Still waiting for my copy of OS X to arrive.
 

jrydh

Registered
Originally posted by GrBear
Drop into a terminal and read the man pages for "mnt" and "fstab". All your questions should be answered.

Also, you might want to check out some of the HOW-TO files on LDP (linux documentation project) on mounting partitions into your directory tree.

Hope this helps.

Still waiting for my copy of OS X to arrive.
Okay, thanks for your help. I'll try it as soon as OS X final arrives here, still waiting...

/Johannes
 

henrys

Registered
Linux & X don't do things the same - you might want to check out one of the BSD-based web sites for that kind of data.

Also realize that OS X does thigns a bit different than the others BSDs, so be careful.

A simpler way to do what you what is to boot into single-user mode (hold down Cmd+S at startup) and create symlinks to these other volumes for the folders you want:

i.e.
ln -s /Volumes/Disk2/Applications Applications
ln -s /Volumes/Disk3/Users Users

Just a suggestion.
 

GrBear

Registered
Yeah, now that I've got my copy of OS X finally, and now installed, that's the exact route I went. I created a couple symbolic links rather than mucking around with the fstab file(s).
 

jamescat

Registered
Originally posted by GrBear
Yeah, now that I've got my copy of OS X finally, and now installed, that's the exact route I went. I created a couple symbolic links rather than mucking around with the fstab file(s).
I haven't tried messing with this stuff yet (I've got too many burned-in images on my retinas from work to sit at my computer long at home ;)) but, I can tell you that the symlink thing won't give you the "backup apps" access that jrydh's mount points solution would have. That may be acceptable to you guys (and I don't know how to start trying that solution in Ten yet), I'm just saying...

-jab
 

strobe

Puny Member
[shatner]But why?[/shatner]

Seriously, why on earth would you want to split up a drive into multiple partitions? You won't save any disk space, in fact you'll waste some (or a lot).

It makes no sense to me.
 

henrys

Registered
strobe:

Why do you think multiple partitions wastes space? Generally the smaller the partition, the smaller the block size (ok, ok, not as much of an issue with HFS+ & UFS, but still...).

Also, I use multiple partitions (well, not THAT many) to segregate OS X & 9 - that way if I have to upgrade/reinstall X, it doesn't affect my 9 partition.

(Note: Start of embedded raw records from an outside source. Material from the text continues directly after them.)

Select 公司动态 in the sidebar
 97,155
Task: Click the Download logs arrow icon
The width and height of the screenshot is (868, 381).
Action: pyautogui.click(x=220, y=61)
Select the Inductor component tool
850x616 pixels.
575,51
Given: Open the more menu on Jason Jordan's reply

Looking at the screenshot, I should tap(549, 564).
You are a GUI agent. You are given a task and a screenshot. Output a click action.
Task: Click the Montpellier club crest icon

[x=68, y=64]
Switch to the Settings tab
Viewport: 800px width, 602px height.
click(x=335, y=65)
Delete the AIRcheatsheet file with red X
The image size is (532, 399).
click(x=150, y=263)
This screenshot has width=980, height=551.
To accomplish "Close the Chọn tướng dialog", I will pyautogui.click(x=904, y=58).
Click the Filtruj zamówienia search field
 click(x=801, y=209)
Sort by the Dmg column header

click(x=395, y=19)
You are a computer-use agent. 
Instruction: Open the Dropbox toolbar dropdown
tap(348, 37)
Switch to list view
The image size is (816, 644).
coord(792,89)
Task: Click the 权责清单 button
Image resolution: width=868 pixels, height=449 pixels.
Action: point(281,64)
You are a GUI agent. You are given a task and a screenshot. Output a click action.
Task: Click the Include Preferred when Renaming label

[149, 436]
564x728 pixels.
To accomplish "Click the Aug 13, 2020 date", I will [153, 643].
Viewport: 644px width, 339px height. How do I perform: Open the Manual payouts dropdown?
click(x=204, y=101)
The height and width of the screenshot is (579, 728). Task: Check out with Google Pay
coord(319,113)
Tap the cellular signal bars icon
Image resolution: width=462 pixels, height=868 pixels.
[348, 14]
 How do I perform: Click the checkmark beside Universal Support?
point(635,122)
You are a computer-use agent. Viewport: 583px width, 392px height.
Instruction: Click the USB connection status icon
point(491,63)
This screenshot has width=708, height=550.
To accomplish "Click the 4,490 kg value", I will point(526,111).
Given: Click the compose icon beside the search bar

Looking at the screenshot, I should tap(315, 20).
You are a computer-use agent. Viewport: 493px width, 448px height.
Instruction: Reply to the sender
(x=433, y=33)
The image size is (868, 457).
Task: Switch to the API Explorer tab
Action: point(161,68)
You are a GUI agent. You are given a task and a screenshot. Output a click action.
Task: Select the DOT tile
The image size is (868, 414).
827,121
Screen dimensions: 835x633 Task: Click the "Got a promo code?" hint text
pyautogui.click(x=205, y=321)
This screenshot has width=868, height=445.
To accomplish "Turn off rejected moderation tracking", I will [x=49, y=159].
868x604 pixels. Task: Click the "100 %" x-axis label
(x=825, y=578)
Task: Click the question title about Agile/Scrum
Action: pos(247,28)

That's also where I keep my home directory (and then build a symlink under /Users to it). It's been pretty handy since after a reinstall, a bit of user tweaking, and boom, all my wonderful preferences are right there.

Just wondering...

 

henrys

Registered
Yeah, I know (sigh), it's a pain, but only because not everyone has the same setup. If you had a series of NFS mounts that were uniform (say in a large NetInfo environment), then the links work just fine. They just need to include the full hostname and path (i.e. MyFile links to /Network/Servers/dude/Shared/myfile.doc).